First, there is the challenge of workload to overcome. According to a recent article by SecurityWeek, one study revealed that more than two-thirds of IT security professionals admitted that they are finding it more and more difficult to handle IR, due in large part to their increasing workload (including other IT functions) as well as the use of multiple technologies. Additionally, they also cited the rising volume of incoming security alerts and the subsequent difficulties knowing which alerts should be prioritized. In other words, the work is increasing beyond what human employees are capable of handling.
Perhaps even more troublesome is the discovery that 74% of larger organizations and enterprise-level companies ignore incoming security alerts on a regular basis simply because there is not enough time or manpower to handle them all. Instead, these companies are operating on a highly risky tactic of only responding to those threats they deem to be most dangerous. The rest get placed on the back burner, or worse – ignored completely. As we learned from the Target debacle of a few years ago, this is no way to manage cyber security incident response.
And if you think the companies in question are few and far between, think again. The same survey uncovered even more alarming data including the fact that over 30% of respondents admit to ignoring at least half of all incoming security alerts. Yet somehow 80% of C-suite executives surveyed say they plan to increase IR spending over the next several years. Unfortunately, more money won’t solve anything unless it involves an intense overhaul of the entire incident response process.
So, how can organizations resolve these serious issues? Especially as the number and complexity of new alerts continue to increase? A recent piece in Network World indicated what we’ve been saying all along – that for many companies, the biggest problem lies in the reliance on too many manual processes. For instance, when IT personnel are tasked with manually managing security incidents, they simply cannot keep up with the volume and severity of attacks. In fact, 93% of firms polled admit that their cyber security incident response strategy could be vastly improved if manual processes were reduced.
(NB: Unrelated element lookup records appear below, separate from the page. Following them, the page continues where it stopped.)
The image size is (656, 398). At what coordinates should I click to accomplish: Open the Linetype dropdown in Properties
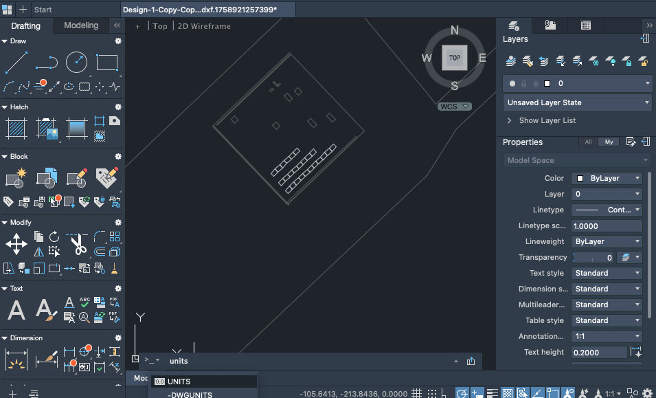pos(607,210)
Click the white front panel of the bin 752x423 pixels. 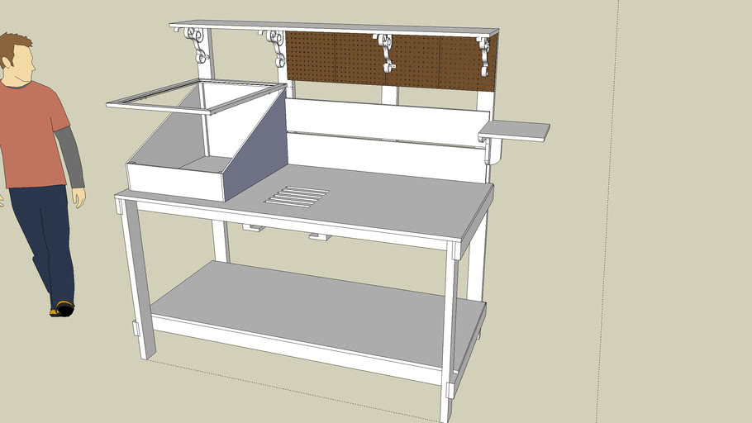pos(175,182)
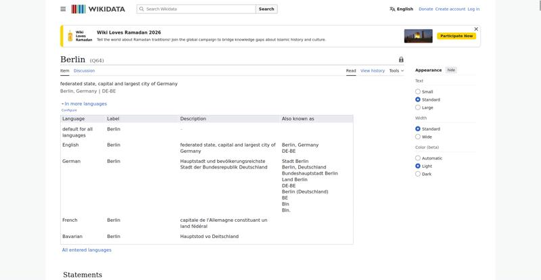The image size is (541, 280).
Task: Open the hamburger main menu
Action: tap(63, 9)
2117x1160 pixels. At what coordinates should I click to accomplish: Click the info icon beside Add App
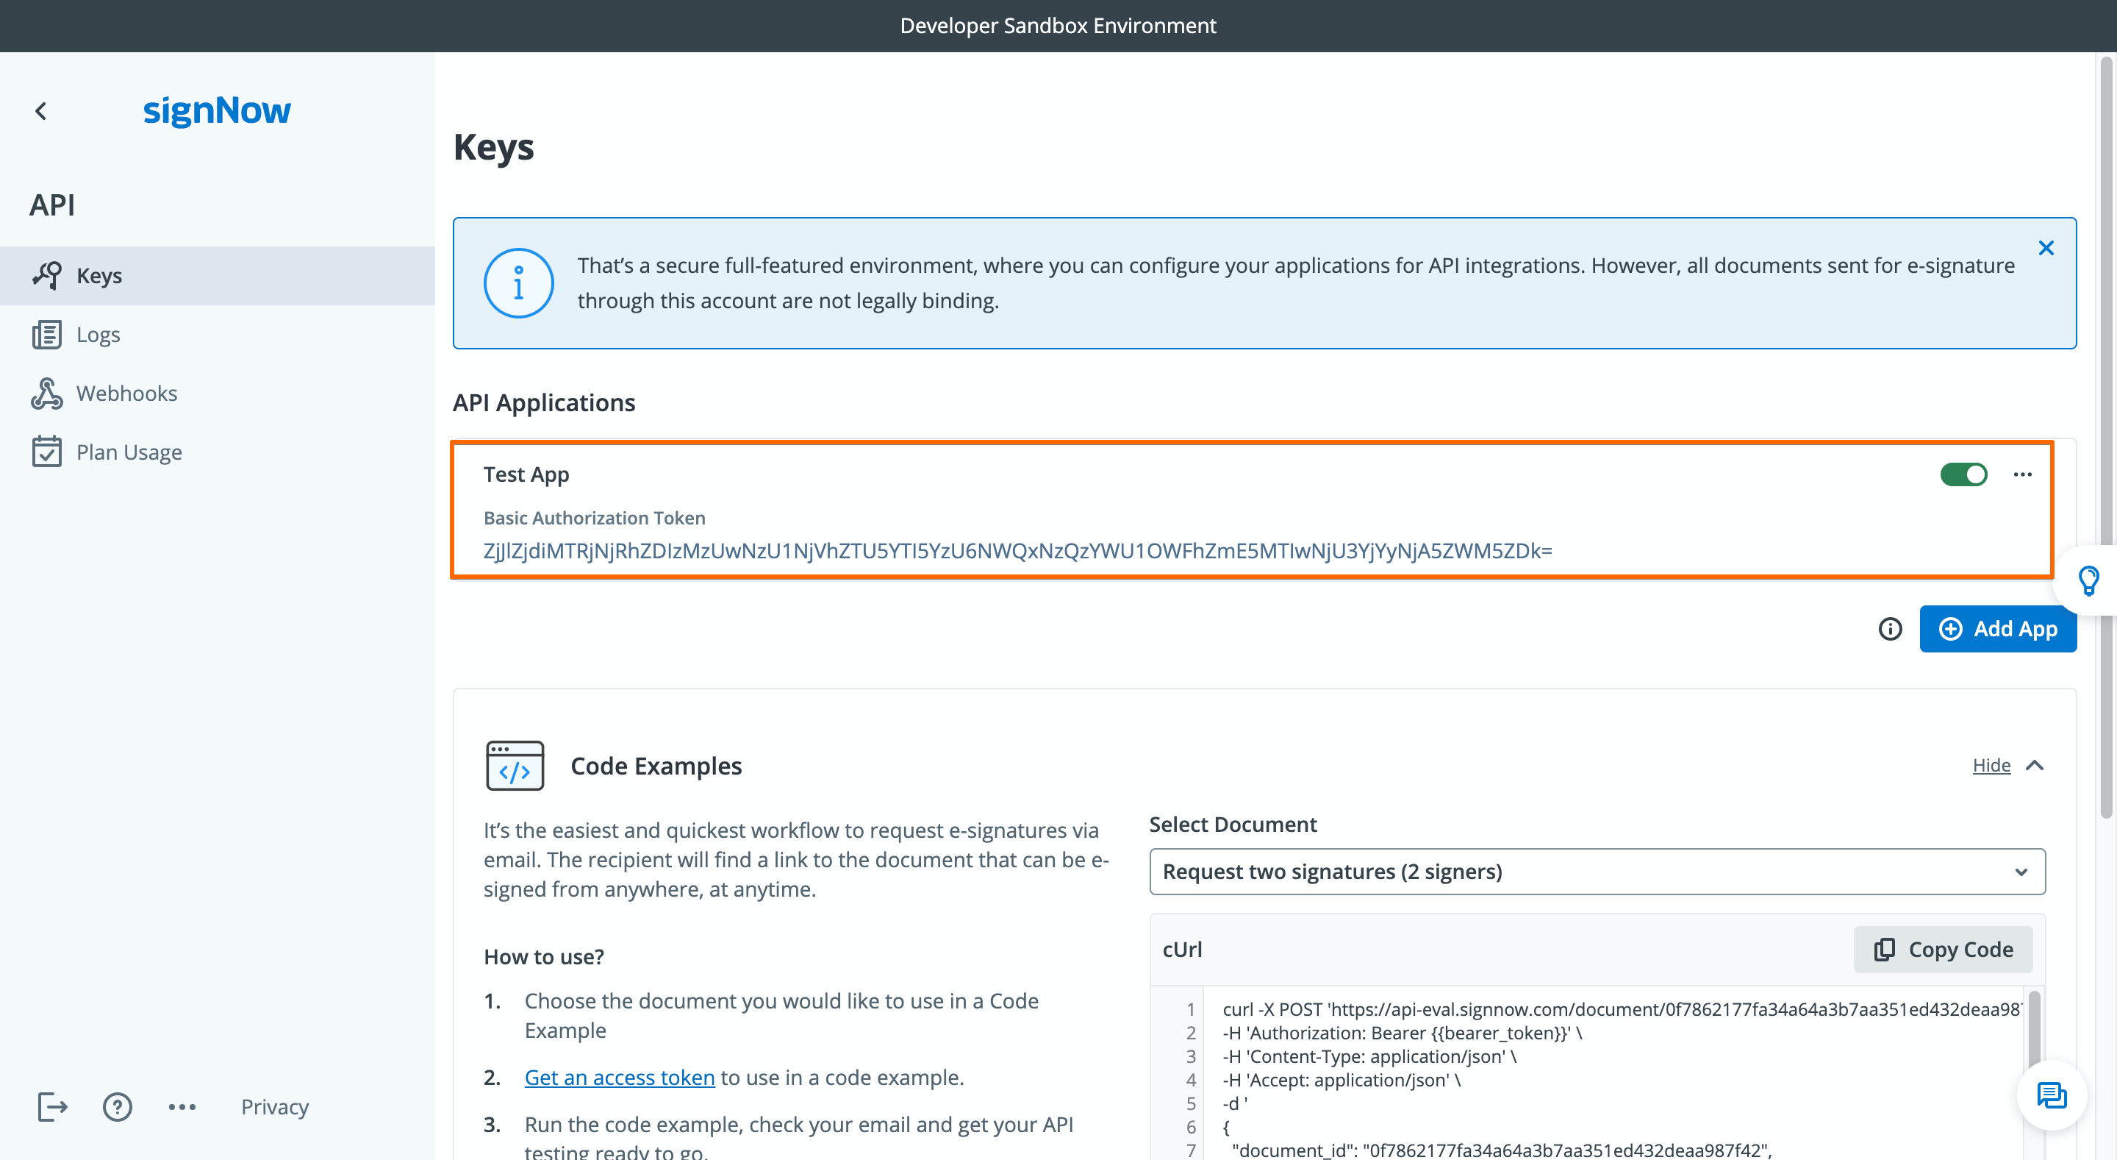click(x=1890, y=629)
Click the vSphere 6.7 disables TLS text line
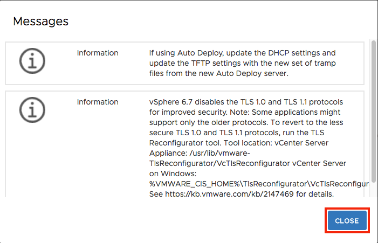Screen dimensions: 378x243 246,102
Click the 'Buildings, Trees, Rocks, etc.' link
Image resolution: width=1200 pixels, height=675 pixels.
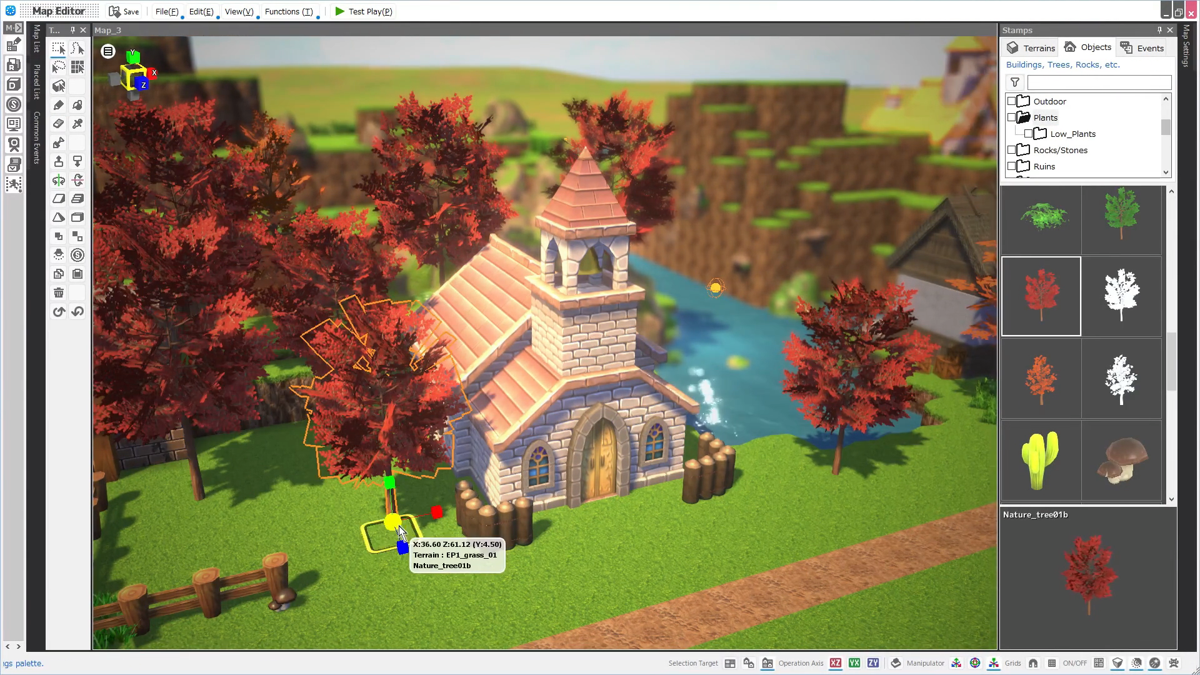pyautogui.click(x=1061, y=64)
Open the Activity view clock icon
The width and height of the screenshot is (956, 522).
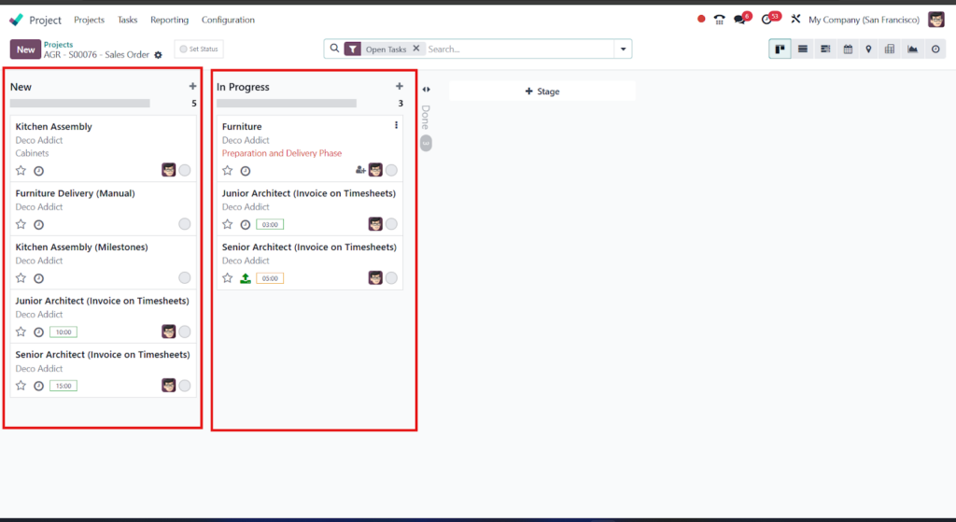click(x=935, y=49)
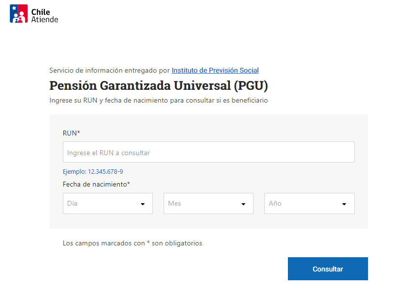The width and height of the screenshot is (396, 295).
Task: Click the "Ingrese su RUN y fecha" subtitle
Action: [159, 100]
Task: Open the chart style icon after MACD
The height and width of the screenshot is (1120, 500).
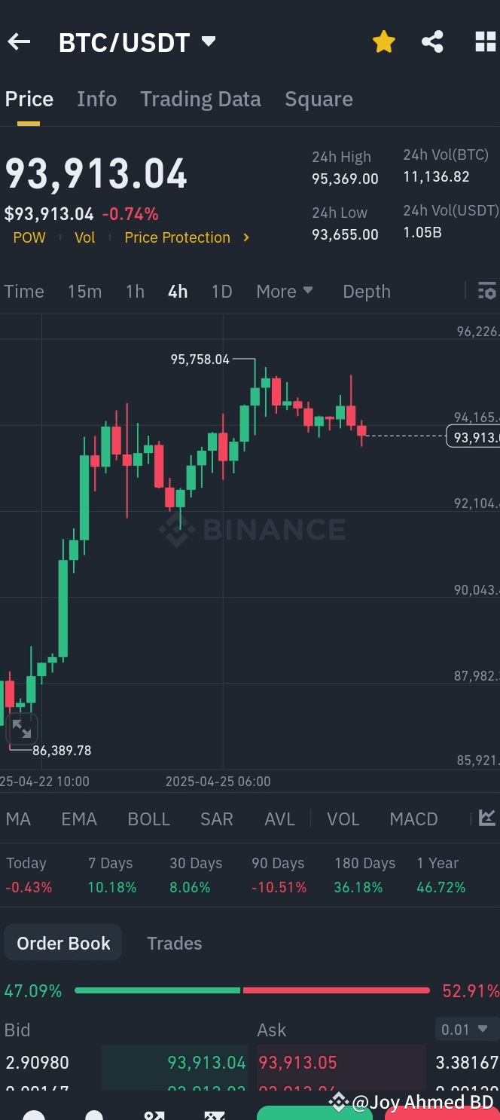Action: coord(486,819)
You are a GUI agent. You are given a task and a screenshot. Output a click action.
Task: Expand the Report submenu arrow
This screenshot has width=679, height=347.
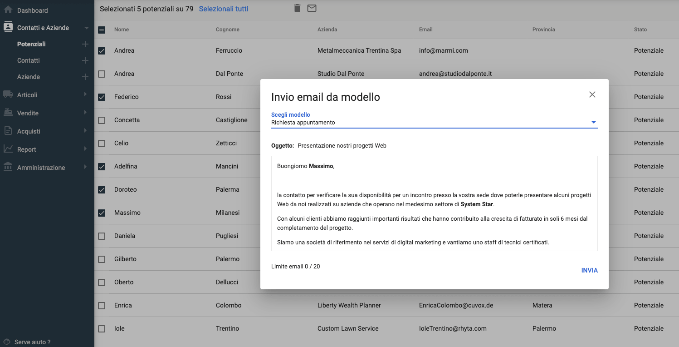[x=86, y=149]
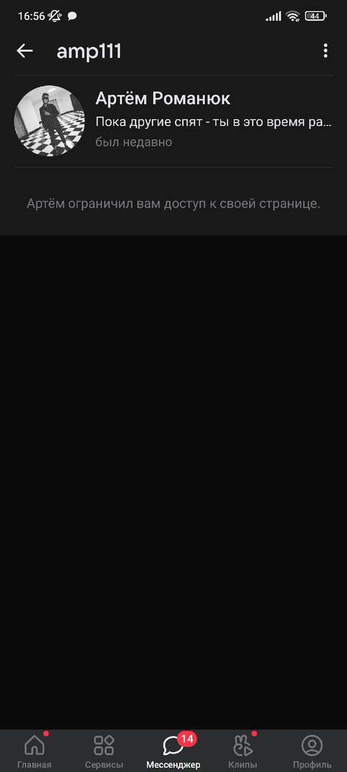This screenshot has width=347, height=772.
Task: Tap the "был недавно" last seen label
Action: tap(134, 142)
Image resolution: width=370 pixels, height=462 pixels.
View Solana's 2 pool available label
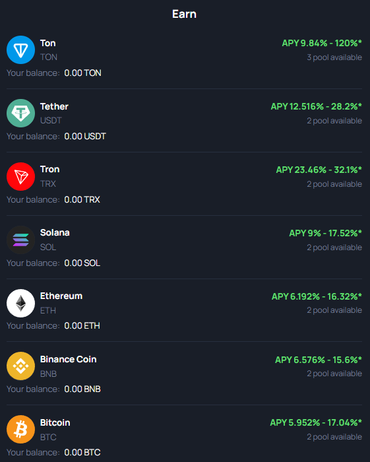(334, 248)
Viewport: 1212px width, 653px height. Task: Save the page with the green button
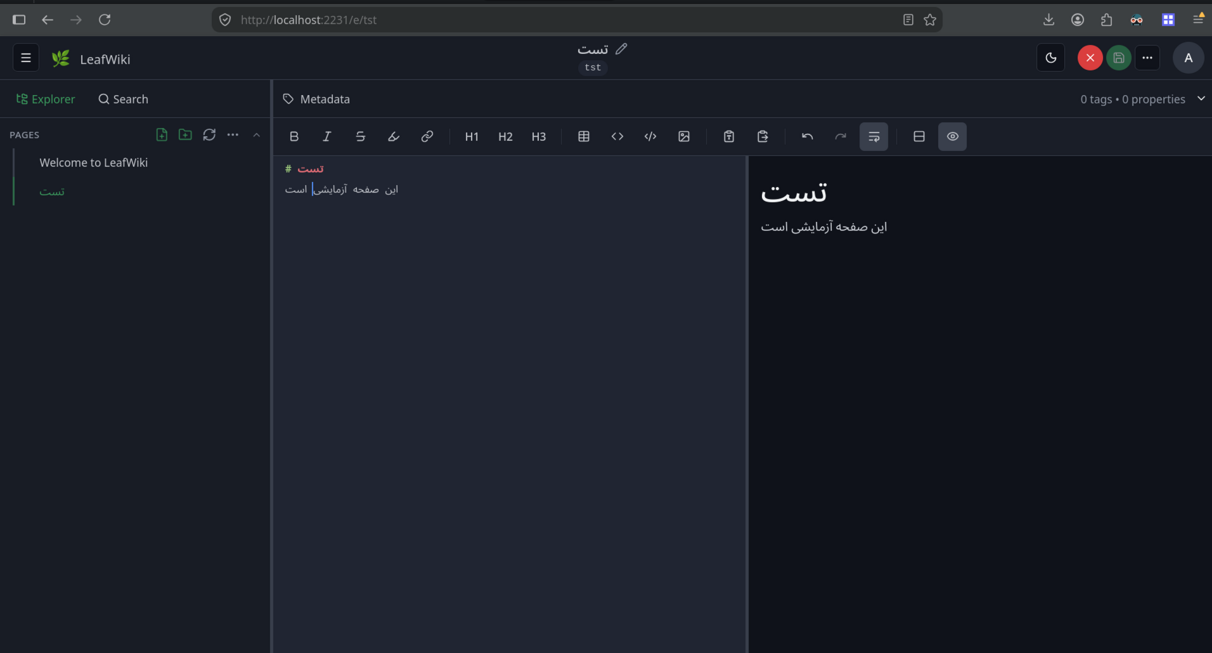1119,58

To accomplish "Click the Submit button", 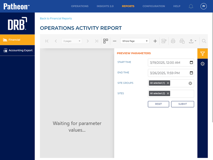I will coord(182,104).
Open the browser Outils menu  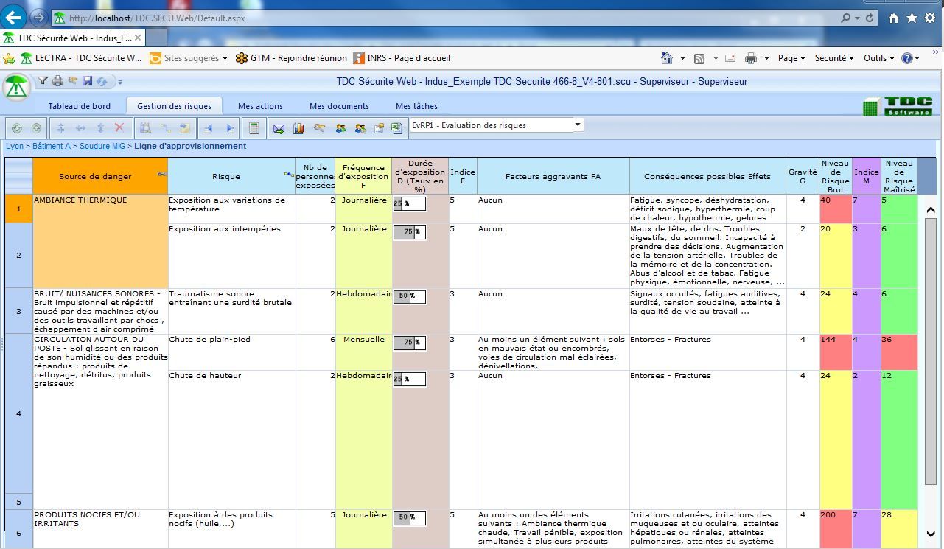(878, 58)
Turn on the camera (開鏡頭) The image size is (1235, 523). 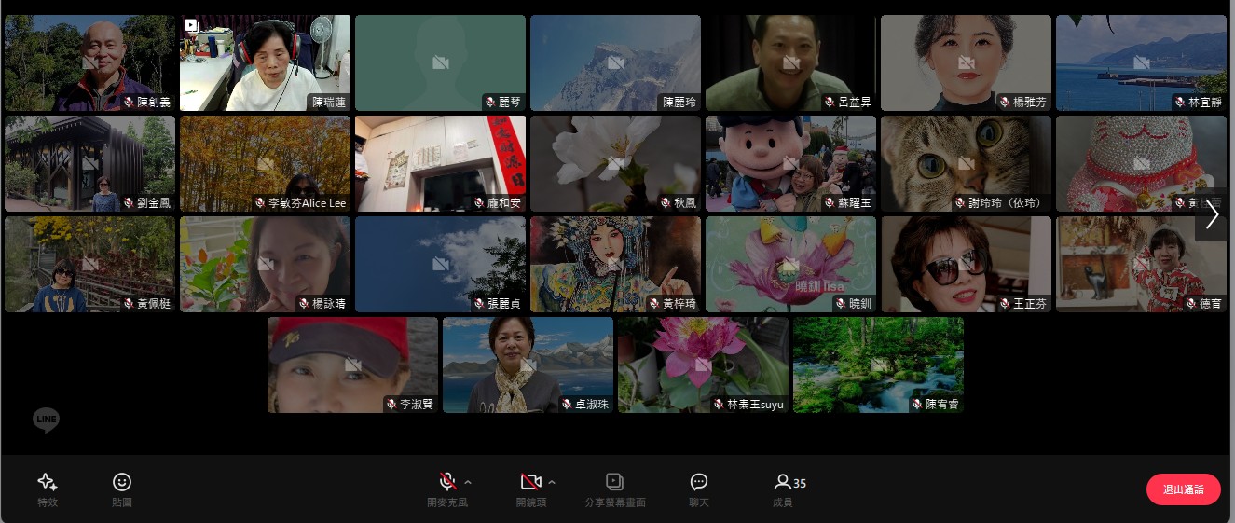point(530,482)
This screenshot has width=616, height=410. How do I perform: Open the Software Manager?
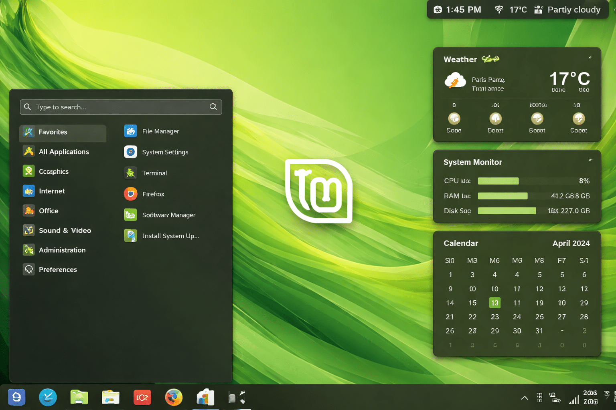169,215
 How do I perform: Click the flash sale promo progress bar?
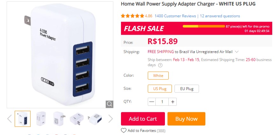[204, 26]
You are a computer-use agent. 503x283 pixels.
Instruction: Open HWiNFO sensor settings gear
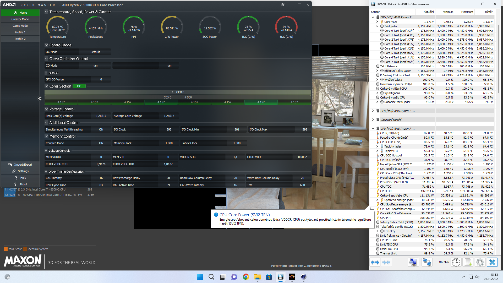pos(480,262)
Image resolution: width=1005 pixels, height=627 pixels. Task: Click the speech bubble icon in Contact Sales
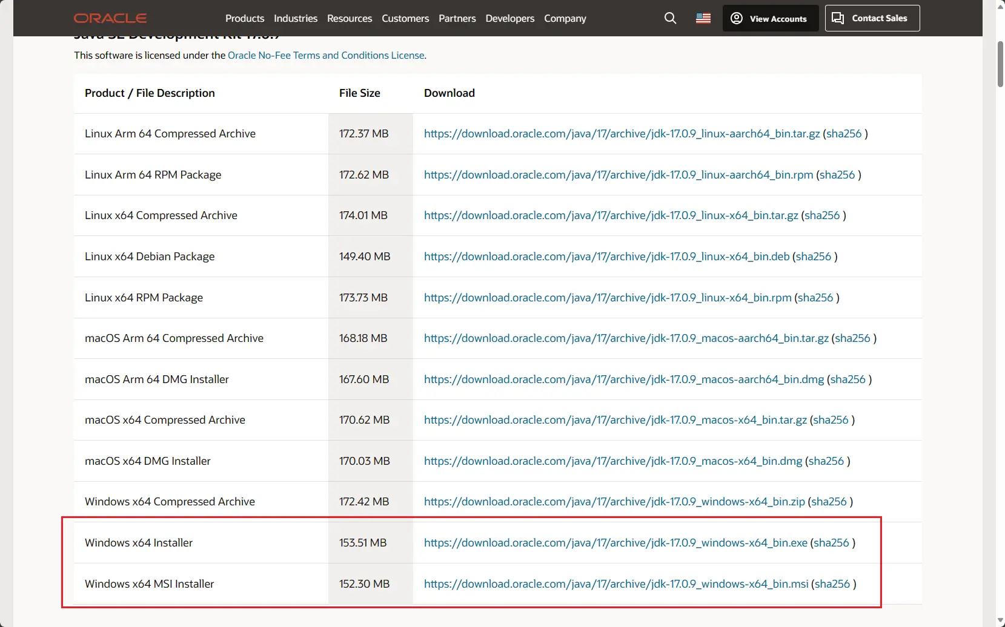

Further exacerbating an already significant and costly problem is the time it takes to respond to, address and ultimately resolve a security issue. According to research performed by Verizon, in 60% of attacks that were reported, it took mere minutes for the criminals behind the attack to successfully compromise networks. Clearly existing detection and response time are no match for these sophisticated hackers.
The good news is there has been a marked shift in the IT industry that leans away from manual processes and toward a more effective combination that involves automation and orchestration. By automating some or all of the cyber security incident response process, the risks associated with missed, ignored or un-prioritized threats is eliminated. Low-level alerts can be evaluated and resolved without the need for any human intervention, while those that are more complex and dangerous can be appropriately prioritized and the system can notify IT that there is an issue that needs prompt attention. This results in a much swifter and more effective response, which limits downtime and mitigates damages.
In addition to the tremendous savings of time and resources, this approach can also provide IT teams with the critical data they need to develop best practices that include actionable solutions and improved response strategies for enhanced security in the future.